Living Benefits Riders Get Fancy, But Could Use More Flexibility
In trying to attract new life insurance sales, many companies have added various new features through the use of riders. The development in this area is not over yet.
For example, the great interest in long term care made acceleration riders–whose benefit is triggered by chronic illness–a very popular rider offering in life policies. Not only did such a policy-rider combination provide protection against the two main financial risks facing seniors, it did so at a lower cost than two stand-alone insurance policies.
The exuberance over this coverage resulted in the development of extended long term care riders. Used in combination with the regular acceleration riders, these riders provide maximum payouts that are two or three times the amount of the base policy death benefit.
After the initial excitement over these riders tempered, insurance experts started realizing that use of such features could jeopardize the original purpose of the life insurance policy–providing for the beneficiary.
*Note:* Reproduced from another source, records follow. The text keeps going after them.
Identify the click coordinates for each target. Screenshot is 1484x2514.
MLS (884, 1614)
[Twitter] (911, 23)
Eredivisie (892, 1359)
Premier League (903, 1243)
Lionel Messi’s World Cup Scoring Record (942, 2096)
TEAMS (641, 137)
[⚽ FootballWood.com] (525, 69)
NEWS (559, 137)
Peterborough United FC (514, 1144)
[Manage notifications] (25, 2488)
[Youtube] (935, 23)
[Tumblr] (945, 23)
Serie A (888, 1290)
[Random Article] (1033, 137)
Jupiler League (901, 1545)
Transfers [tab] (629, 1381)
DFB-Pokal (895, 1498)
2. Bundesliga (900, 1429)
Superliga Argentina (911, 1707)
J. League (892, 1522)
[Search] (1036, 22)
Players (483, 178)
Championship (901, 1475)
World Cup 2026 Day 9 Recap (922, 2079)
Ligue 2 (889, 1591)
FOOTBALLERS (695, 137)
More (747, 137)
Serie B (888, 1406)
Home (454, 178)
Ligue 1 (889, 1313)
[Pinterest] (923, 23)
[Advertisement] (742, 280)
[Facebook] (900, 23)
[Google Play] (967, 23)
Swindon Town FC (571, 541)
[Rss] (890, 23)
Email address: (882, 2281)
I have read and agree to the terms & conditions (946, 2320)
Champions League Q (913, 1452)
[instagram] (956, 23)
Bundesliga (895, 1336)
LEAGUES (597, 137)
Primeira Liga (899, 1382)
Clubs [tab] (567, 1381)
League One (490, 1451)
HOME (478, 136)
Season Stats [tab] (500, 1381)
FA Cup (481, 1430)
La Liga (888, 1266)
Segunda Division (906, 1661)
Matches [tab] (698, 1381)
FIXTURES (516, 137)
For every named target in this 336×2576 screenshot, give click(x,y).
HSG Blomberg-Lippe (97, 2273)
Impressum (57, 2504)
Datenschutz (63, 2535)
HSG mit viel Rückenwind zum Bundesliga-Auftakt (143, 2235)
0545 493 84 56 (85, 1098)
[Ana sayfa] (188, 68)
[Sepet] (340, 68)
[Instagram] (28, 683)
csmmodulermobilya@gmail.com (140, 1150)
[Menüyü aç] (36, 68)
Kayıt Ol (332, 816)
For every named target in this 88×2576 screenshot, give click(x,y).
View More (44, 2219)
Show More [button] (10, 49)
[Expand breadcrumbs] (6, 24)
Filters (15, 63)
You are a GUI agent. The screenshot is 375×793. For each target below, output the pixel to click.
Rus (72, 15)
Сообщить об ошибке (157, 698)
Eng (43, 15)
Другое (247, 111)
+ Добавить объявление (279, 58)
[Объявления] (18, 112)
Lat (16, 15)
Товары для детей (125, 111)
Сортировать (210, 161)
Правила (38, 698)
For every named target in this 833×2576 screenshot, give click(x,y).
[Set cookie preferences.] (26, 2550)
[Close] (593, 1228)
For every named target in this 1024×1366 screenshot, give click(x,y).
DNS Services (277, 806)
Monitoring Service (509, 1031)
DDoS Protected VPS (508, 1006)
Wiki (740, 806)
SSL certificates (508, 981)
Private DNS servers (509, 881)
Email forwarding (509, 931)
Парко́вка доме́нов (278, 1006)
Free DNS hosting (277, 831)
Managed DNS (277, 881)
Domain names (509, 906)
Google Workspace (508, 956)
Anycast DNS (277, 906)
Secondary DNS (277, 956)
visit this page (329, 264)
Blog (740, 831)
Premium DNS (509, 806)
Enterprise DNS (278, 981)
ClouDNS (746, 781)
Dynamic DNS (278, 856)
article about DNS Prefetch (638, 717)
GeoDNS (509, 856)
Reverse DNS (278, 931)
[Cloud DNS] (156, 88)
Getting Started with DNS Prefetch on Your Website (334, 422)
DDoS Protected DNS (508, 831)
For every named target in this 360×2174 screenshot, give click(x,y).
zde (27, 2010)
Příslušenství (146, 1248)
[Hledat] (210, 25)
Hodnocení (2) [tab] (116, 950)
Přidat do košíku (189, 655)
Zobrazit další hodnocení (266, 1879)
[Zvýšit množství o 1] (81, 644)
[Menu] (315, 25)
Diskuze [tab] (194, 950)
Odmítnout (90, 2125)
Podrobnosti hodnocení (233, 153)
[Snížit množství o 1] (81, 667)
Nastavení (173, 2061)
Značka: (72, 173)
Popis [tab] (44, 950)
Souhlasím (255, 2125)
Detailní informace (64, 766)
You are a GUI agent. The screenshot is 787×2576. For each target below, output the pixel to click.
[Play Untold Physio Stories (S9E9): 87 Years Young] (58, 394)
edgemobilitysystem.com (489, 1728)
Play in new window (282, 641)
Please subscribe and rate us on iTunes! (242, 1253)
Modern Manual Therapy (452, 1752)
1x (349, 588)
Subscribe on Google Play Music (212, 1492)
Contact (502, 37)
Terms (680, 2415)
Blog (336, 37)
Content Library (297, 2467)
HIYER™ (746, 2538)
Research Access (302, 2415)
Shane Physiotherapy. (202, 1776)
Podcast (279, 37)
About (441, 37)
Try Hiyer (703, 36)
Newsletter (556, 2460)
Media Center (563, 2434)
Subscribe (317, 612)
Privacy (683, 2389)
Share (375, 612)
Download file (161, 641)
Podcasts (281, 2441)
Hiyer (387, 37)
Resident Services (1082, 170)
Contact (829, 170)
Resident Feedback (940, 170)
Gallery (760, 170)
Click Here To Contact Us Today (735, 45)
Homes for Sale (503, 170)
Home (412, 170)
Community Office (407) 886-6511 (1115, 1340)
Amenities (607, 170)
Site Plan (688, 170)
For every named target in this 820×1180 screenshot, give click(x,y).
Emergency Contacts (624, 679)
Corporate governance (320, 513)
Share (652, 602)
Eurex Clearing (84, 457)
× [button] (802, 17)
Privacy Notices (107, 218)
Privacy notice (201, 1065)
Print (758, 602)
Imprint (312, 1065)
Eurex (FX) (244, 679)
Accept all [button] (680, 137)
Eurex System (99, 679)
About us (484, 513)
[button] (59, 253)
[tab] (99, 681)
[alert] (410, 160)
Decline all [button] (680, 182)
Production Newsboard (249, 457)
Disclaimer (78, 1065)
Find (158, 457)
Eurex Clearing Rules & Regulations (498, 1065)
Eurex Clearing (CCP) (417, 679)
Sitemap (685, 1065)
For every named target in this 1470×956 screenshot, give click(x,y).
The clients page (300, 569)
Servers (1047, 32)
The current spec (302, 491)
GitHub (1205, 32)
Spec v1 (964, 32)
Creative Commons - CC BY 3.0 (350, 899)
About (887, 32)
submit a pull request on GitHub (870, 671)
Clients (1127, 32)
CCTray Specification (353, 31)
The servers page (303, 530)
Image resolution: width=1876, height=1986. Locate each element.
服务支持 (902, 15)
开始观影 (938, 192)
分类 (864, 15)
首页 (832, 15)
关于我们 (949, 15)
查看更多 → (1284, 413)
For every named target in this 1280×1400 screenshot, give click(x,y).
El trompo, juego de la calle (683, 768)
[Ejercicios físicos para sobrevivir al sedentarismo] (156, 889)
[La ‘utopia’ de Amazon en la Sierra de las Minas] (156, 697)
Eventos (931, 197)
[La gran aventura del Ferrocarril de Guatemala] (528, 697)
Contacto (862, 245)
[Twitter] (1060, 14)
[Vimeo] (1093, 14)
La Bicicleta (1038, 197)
True, most of the riders reimbursed for actual expenses incurred by the insured, and so met a client need. Nonetheless, good financial planning recognized that the surviving spouse or child would still have needs that must be met.
Such thinking gave rise to the residual death benefit rider. This provides that a residual death benefit would be paid to the beneficiary, even if the whole base policy death benefit had been paid out in long term care benefits. This residual death benefit might equal 10% of the policy face amount or potentially some higher percentage.
Many acceleration riders have been attached to universal life type products, where declared interest crediting and mortality deductions allow the account value to grow with time.
Once the policy reaches the tax law corridor, the policy death benefit also increases. In many acceleration riders, this extra death benefit can be used to provide for the higher long term care costs associated with inflation.
Another approach toward providing for the beneficiary is to limit the long term care benefits to the original policy face amount (or some multiple thereof), with any excess death benefit payable only upon death.